MK: Yes, and it may happen once again. Already "Bibi" is being groomed to
step into the void Barak is expected to create. Not unlike the parallel
reemergence of Berlusconi in Italy and even the Conrad Black-mouthpiece
Conservatives in Britain. All of which is to say that without a valid Left
alternative, itself founded within the grassroots, all that remains is the
recourse to Haider and his ilk. It's not so surprising that the consequences
of that recourse are of less import to a great many than simply getting rid
of a status quo with which people are fed up. It's easier from a distance to
see the bigger picture, after all. In the heat of the moment such
perspective does not often result in formulating a popular (as in populist)
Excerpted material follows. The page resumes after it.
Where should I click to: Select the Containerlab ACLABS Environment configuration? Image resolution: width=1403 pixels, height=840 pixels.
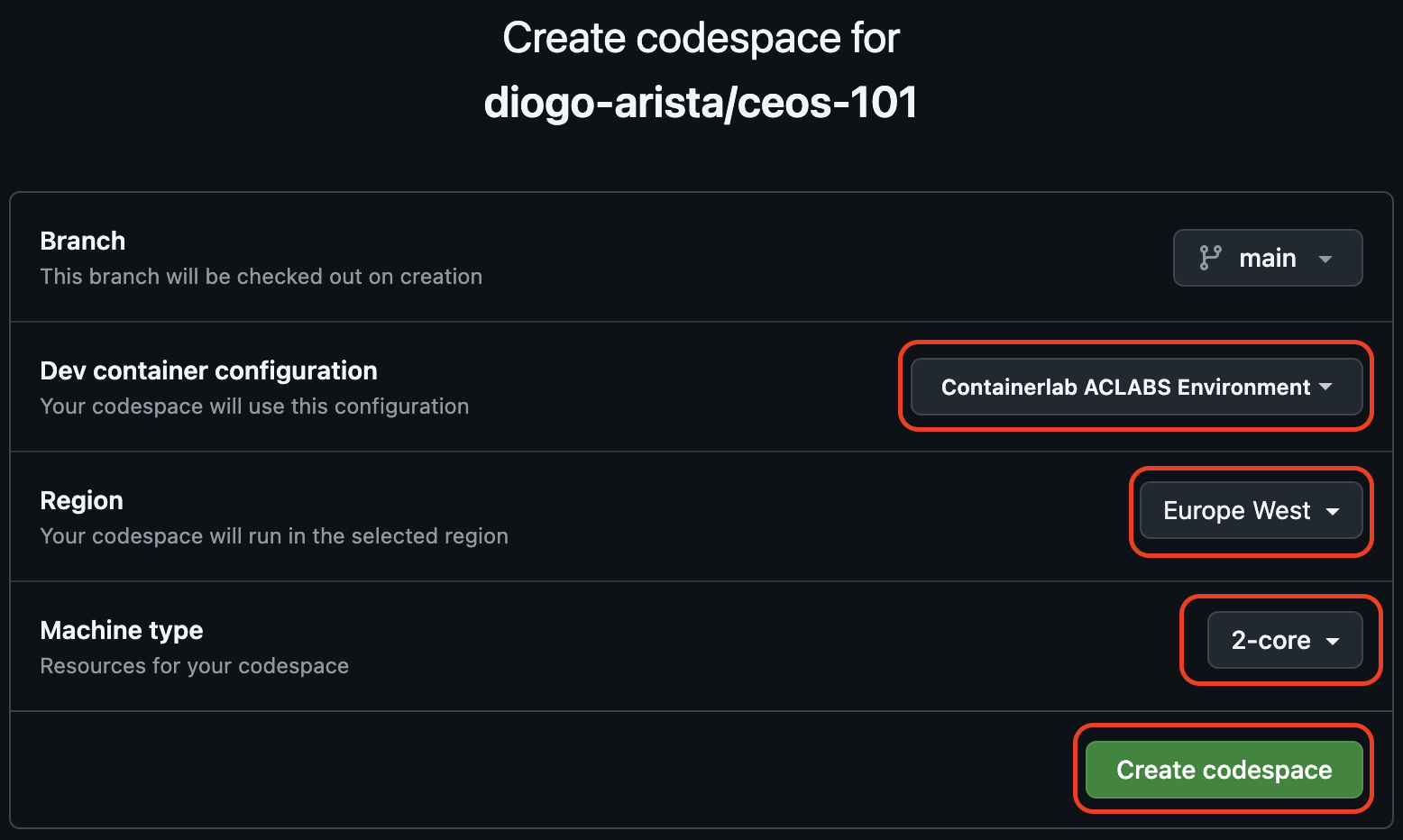pos(1125,387)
position. Remember the electoral cost borne by Oskar Lafontaine when he
refused to get caught up in the euphoria of German reunification.

I was no fan of Milosevic, but I think it is important to remember how he
and his coterie were deprived of options more conducive to democratic
self-determination by those elsewhere purporting to be their intellectual
and moral superiors. Our leaders are complicit in the crimes committed by
that regime. Think of the succession of Trilateral Commission great-and-good
who helped preside over the nationalistic fragmentation of the former
Yugoslavia: Cyrus Vance, David Owen (Lord Owen of Split), Richard Holbrooke,
Thorvald Stoltenberg, Carl Bildt. And Louis P. and others perform a valuable
service by highlighting the likely trajectory of developments following his
departure.

Michael K.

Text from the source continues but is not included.